If the research results showed that the fetus has a high risk of chromosomal disorders, the pregnant woman is sent to a medical and genetic center to confirm or eliminate the preliminary diagnosis. If the fact of the development of congenital abnormalities is confirmed, then the further tactics of pregnancy should be determined by the doctor's consultation.

If the fetus has serious chromosomal disorders, while there are congenital defective defects, then after receiving the conselations of the Consilium, the woman can interrupt pregnancy on any development date. Artificial interruption of pregnancy can be carried out:

  • In the gynecological department, if the term is 22 weeks and less;
  • In the observation department of the obstetric hospital, if more than 22 weeks.

Maintaining pregnancy - Order of the Ministry of Health of the Dispensary Observation

The main task of the dispensary observation of pregnant women is to prevent and early detecting all sorts of complications during the nodding of pregnancy during childbirth and in the postpartum period.

When a woman is tailored to the LCD, a pregnancy standard applies to it. Order 572n describes the sequence of tests and diagnostic procedures on a certain period of pregnancy. For example, after registering, a woman should visit the doctors of narrow specializations, this is an ophthalmologist, dentist, a otolaryngologist, an endocrinologist and others. In addition, until the period of 12 weeks, you need to pass all the tests.

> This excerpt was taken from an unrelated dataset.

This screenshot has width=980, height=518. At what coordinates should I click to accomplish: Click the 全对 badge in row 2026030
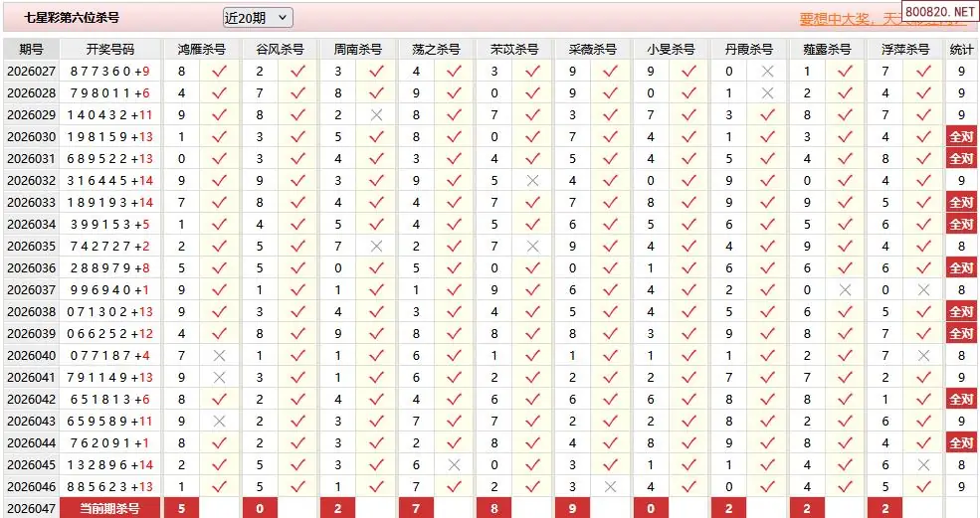[x=961, y=136]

Position in the direction of hospital

If the woman threatens an abortion, then its treatment should be carried out under specialized medical institutions equipped with all necessary equipment. Related to such institutions:

  • Department of pathology of pregnant women;
  • Gynecological separation;
  • Specialized branches in private medical centers.

With the planned direction of the woman in the hospital for the delivery of doctors should take into account the degree of risk of the emergence of certain complications. These risks are detected during the examination in the third trimester of pregnancy.

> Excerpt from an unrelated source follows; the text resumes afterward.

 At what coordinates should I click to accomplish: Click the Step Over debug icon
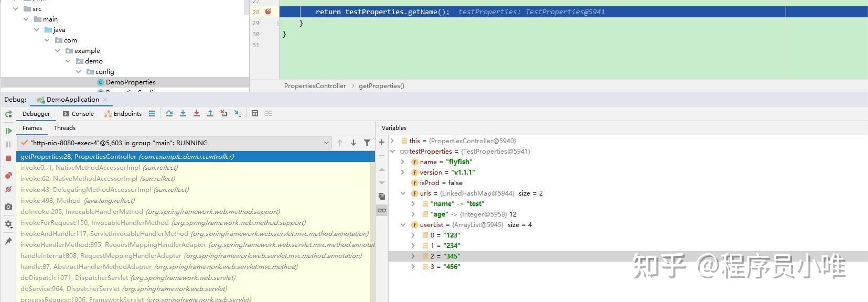(x=169, y=113)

Principles of organization of obstetric - gynecological assistance in the Russian Federation are united for all health care:

  1. Accessibility - the provision of medical and preventive assistance to all women, regardless of age, from the work performed (housewives, students, workers, etc.), and from the place of residence (city, village).
  2. The approach to the population is the organization of institutions in all areas, cities (FAP, CRH, PC).
  3. Preventive orientation - carrying out a system of measures to prevent complications of pregnancy, childbirth, postpartum period and gynecological diseases.
  4. Free is the provision of all types of medicinal care for pregnant women, women in labor, maternity hospitals. Additional service services are currently allowed.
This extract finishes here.